*Excerpted text*.
###

XVIII. Proceeding on his march through Bœotia he reached Koroneia, where he came into the presence of the enemy, and arrayed his forces for battle, placing the men of Orchomenos[183] on the left wing, while he led the right in person. In the army of the allies the Thebans formed the right, and the Argives the left wing. Xenophon informs us that this battle was the most furiously contested one that ever was known. He himself was an eye-witness of it, as he had served with Agesilaus during his Asiatic campaign, and had accompanied him on his return to Europe. The first shock was not very severe, as the Thebans easily overthrew the Orchomenians, while Agesilaus with equal ease routed the Argives. When, however, each of these victorious bodies heard that their left was hard pressed and retiring, they at once ceased from following up their success and halted where they stood. Agesilaus might now easily have won a partial victory, by allowing the Thebans to pass back again through his own lines and attacking them as they did so. Instead of this, his fierce spirit led him to form his troops in close order and attack them front to front. The Thebans fought with no less courage, and a terrible battle raged all along the line, but most fiercely at the point where the chosen body-guard of fifty men fought [Pg 170]round the Spartan king. The courage of these men saved the life of Agesilaus, for they recklessly exposed themselves in his defence, and by their exertions, although they could not prevent his being severely wounded, yet by receiving on their bodies through their shields and armour many blows which were intended for him, they succeeded in dragging him from where he had fallen among the enemy, and formed a bulwark around him, slaying many of the enemy, but with great loss to themselves.

###

*Collected data*.
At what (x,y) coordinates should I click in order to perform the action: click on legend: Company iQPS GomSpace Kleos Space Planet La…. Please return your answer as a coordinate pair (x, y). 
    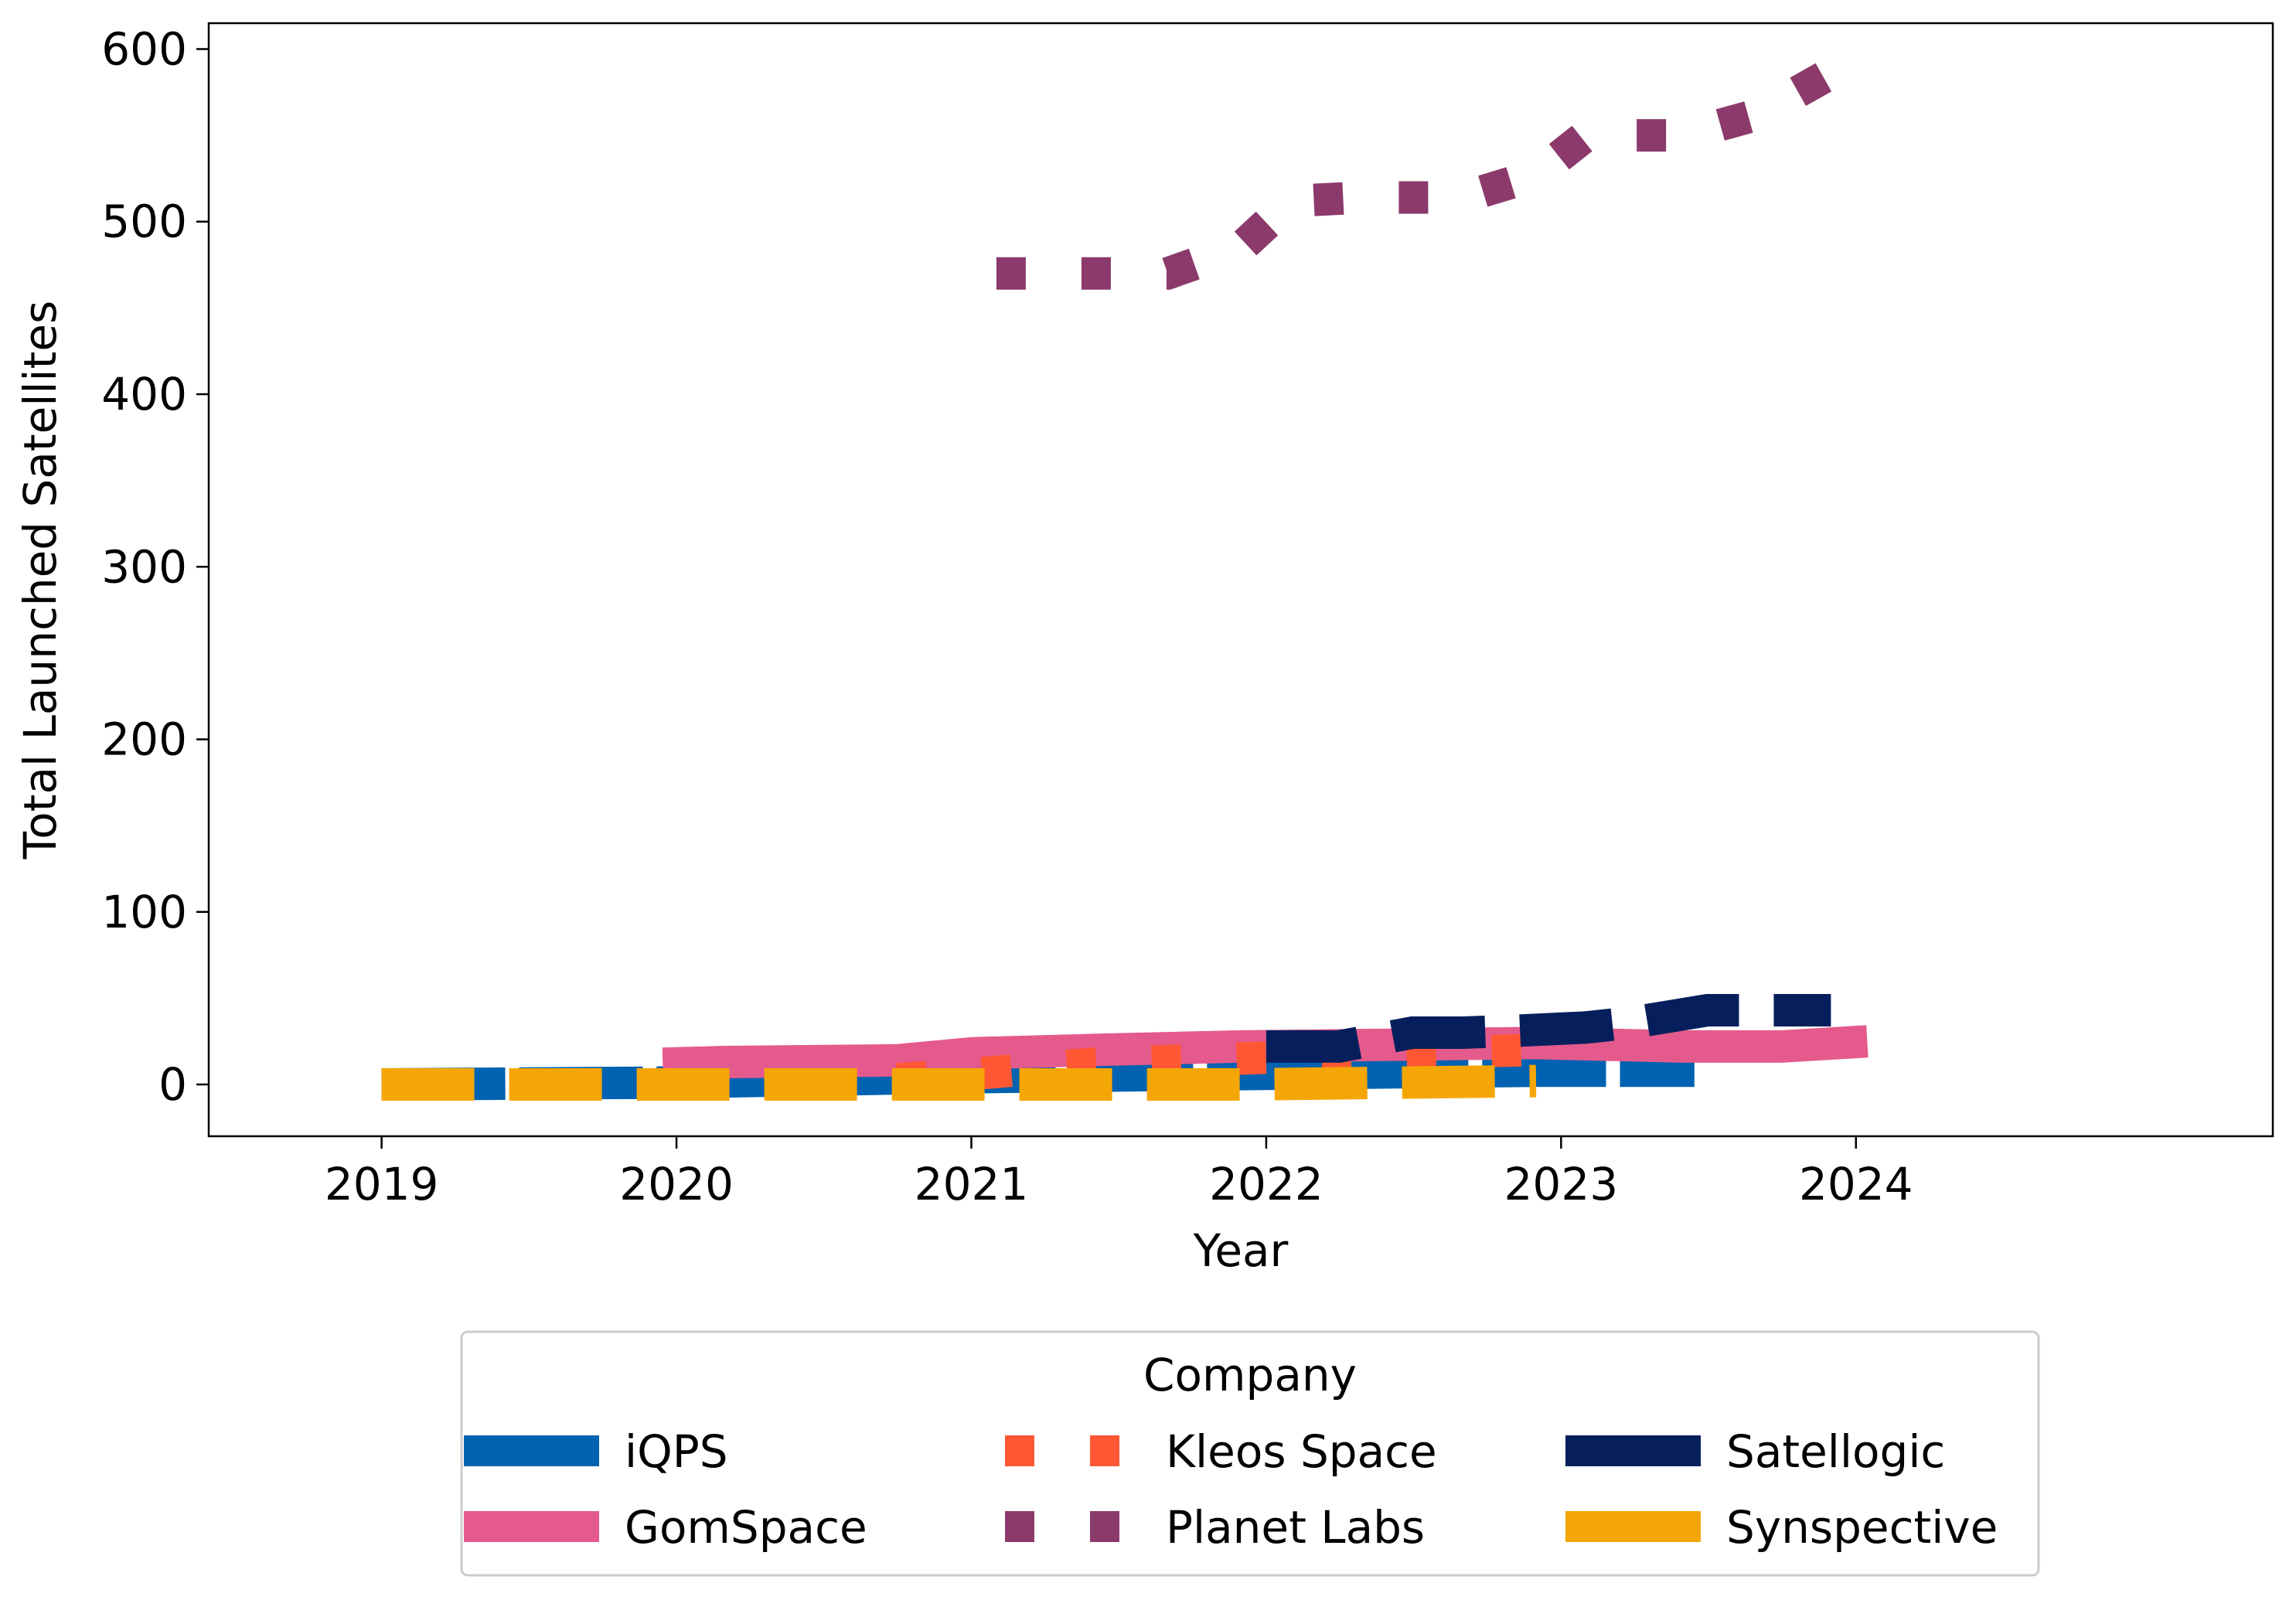
    Looking at the image, I should click on (1250, 1454).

###

*Activities*.
a) Summarize the account of the battle at Koroneia in three sentences.
b) Proceed with the account of the battle at Koroneia, continuing from the last sentence shown.

*Answers to each task*.
a) Agesilaus marched through Bœotia to Koroneia and arrayed his army, with the Orchomenians on the left wing and himself on the right, while the Thebans and Argives formed the right and left wings of the allies. After the Thebans routed the Orchomenians and Agesilaus routed the Argives, he chose to meet the Thebans front to front in close order instead of attacking them as they passed back through his lines. Xenophon, who witnessed the battle, called it the most furiously contested ever known, and the king's body-guard of fifty men saved Agesilaus, who was severely wounded, by shielding him and dragging him from among the enemy at great loss to themselves.

b)
The Lacedæmonians, unable to force back the Thebans, were at length compelled to open their ranks, and let them pass through, which at first they had scorned to do. They then assailed them on the flanks and rear as they passed. Yet they could not boast of having conquered the Thebans, who drew off and rejoined their comrades on Mount Helikon, with the proud conviction that in the battle they at any rate had not been defeated.
XIX. Agesilaus, although suffering from many wounds, refused to go to his tent before he had been carried on men's shoulders round the army, and had seen all the dead brought off the field of battle. He gave orders that some Thebans who had taken refuge in a neighbouring temple should be dismissed unharmed. This was the temple of Athena Itonia, and before it stands a trophy, erected by the Bœotians under Sparton, many years before, in memory of a victory which they had won over the Athenians under Tolmides, who fell in that battle.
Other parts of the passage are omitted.